Question

Give an example of a function f(x) defined on the closed interval [1,5] so that f(3) = 1 and lim x->3 f(x) does not exist but lim x->(3) {f(x)}^2 does exist and equals 4. Explain your example.

Answer 1

looks like you need a piecewise function

Answer 2

but i am a bit confused. and also since \(1^2=1\) and not 4, it am not sure how \(f(3)^2=4\) is possible

Answer 3

Thank you for your reply. Yes I understand I need a piecewise function, but f(x) can only be either 2 or -2. Am I correct?

Answer 4

yeah this is trickier than i thought at first, or maybe not possible. if \(f(3)=1\) i cannot figure out how \(f^2(3)=4\)

Answer 5

Yeah, but thanks satellite! I guess I'll head over and talk to my professor about it.

Answer 6

by definition \(f^2(x)=(f(x))^2\) and so it seems that \(f^2(3)=(f(3))^2=1^2=1\)
for the limit to exist the value of the function at a number \(a\) must be the same as the value of the limit of the function as x approaches \(a\) so in your case it must be true that \(f^2(3)=4\)

Answer 7

if you get an answer please post, because it is a mystery to me

Answer 8

Thanks, I will keep you posted.

Answer 9

Hi Satellite, this is how the function should look like!
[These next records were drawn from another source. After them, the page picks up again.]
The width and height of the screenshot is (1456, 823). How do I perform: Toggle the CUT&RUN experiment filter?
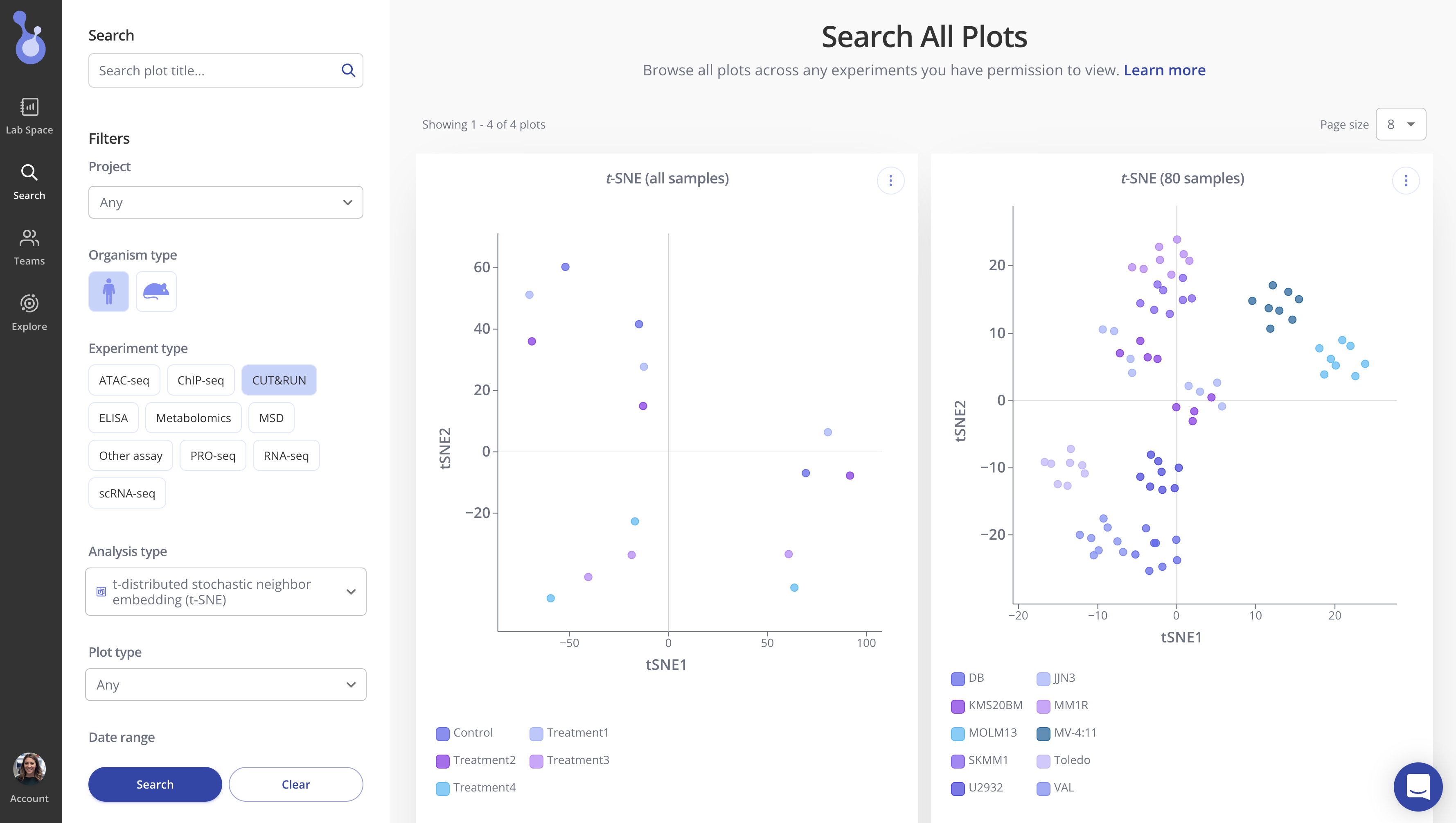pos(279,380)
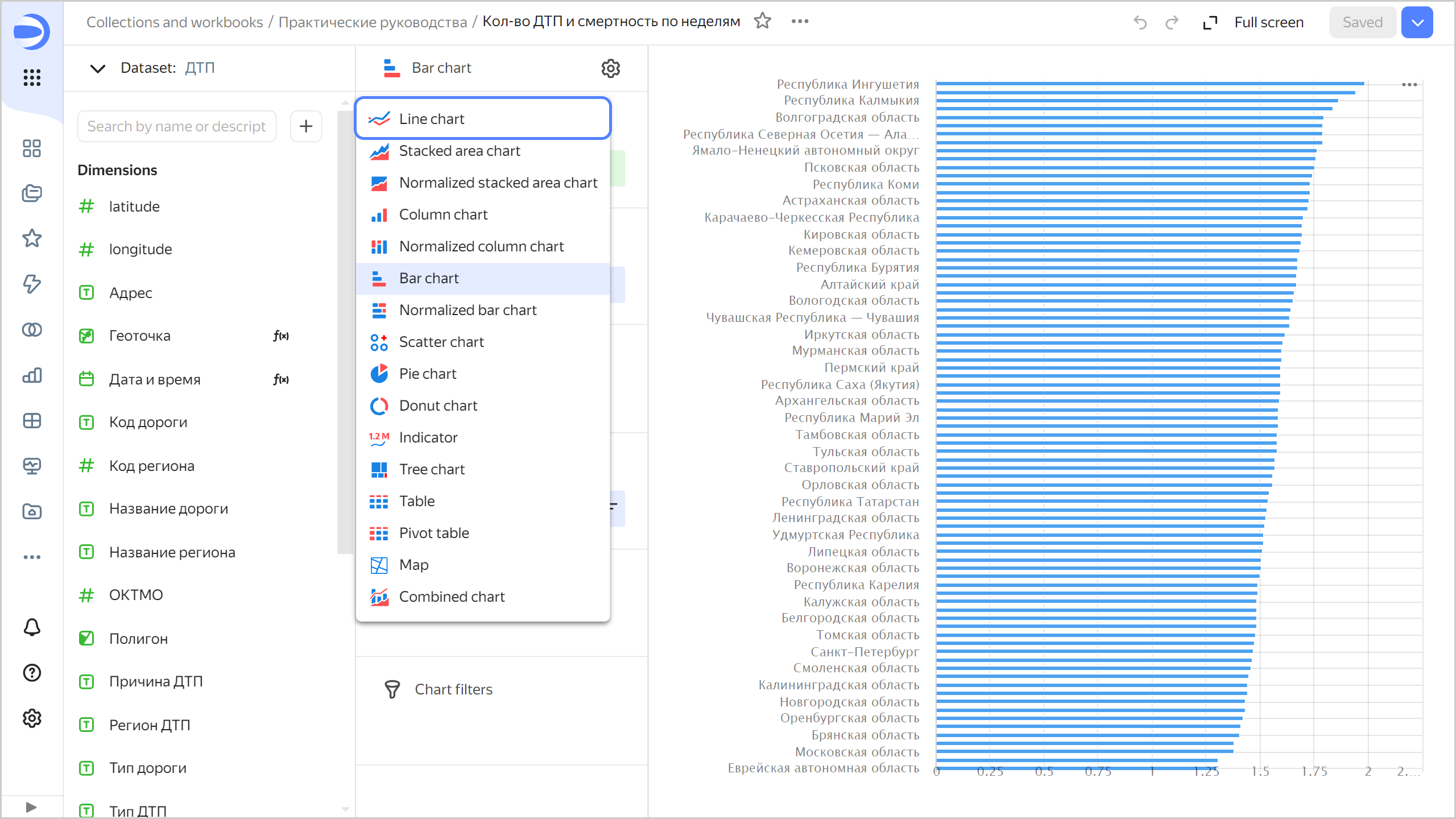The height and width of the screenshot is (819, 1456).
Task: Click the field search input
Action: point(177,126)
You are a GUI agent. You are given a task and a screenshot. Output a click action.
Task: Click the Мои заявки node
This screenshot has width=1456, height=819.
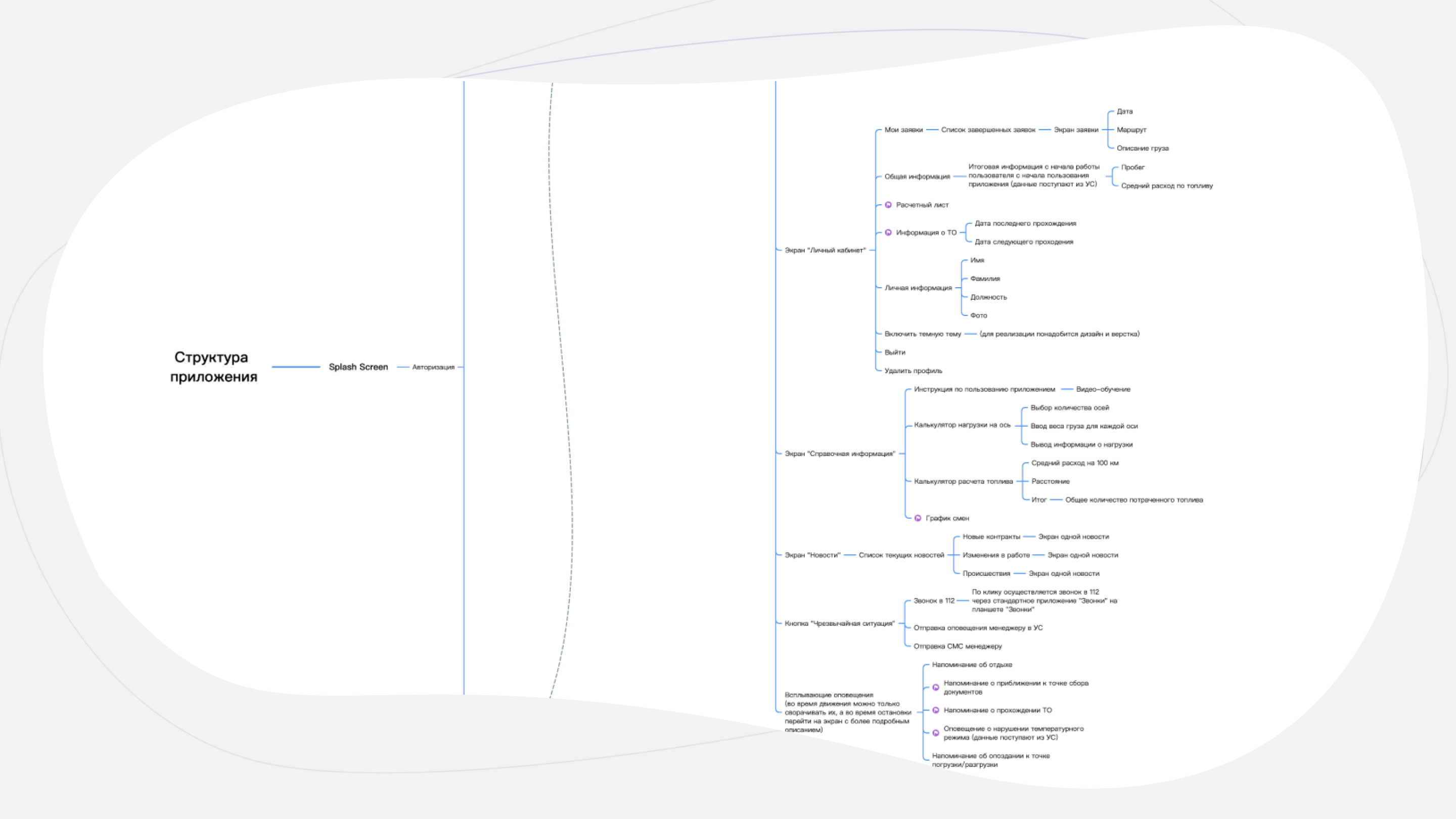click(x=903, y=130)
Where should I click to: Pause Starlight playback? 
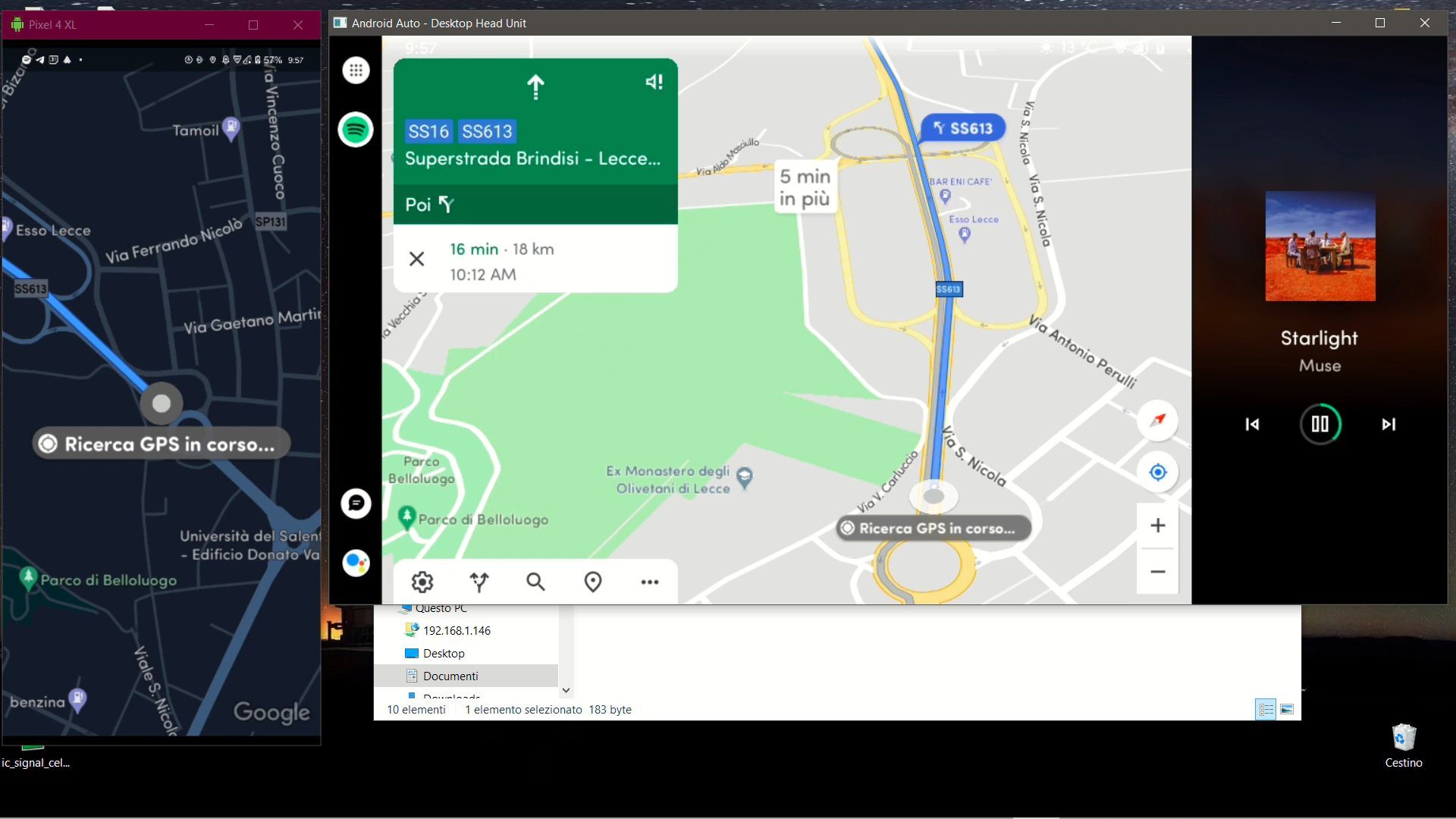[x=1320, y=424]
Correct me if I'm wrong.

Answer 10

oh silly me, i thought it had to be continuous at \(x=3\)
yes of course this is correct

Answer 11

in fact you could have lots of different example, like
\[ f(x) = \left\{
\begin{array}{lr}
x-1 & : 1\leq x\leq 3\\
1-x & : 3<x\leq 5
\end{array}
\right.\]

Answer 12

no, that wouldn't work

Answer 13

\[f(x) = \left\{
\begin{array}{lr}
x-1 & : 1<3\\
1 & : x=3\\

1-x & : 3<x\leq 5
\end{array}
\right.\]

Answer 14

Yes, there are in fact infinitely many examples for this question. Thanks for the insightful share!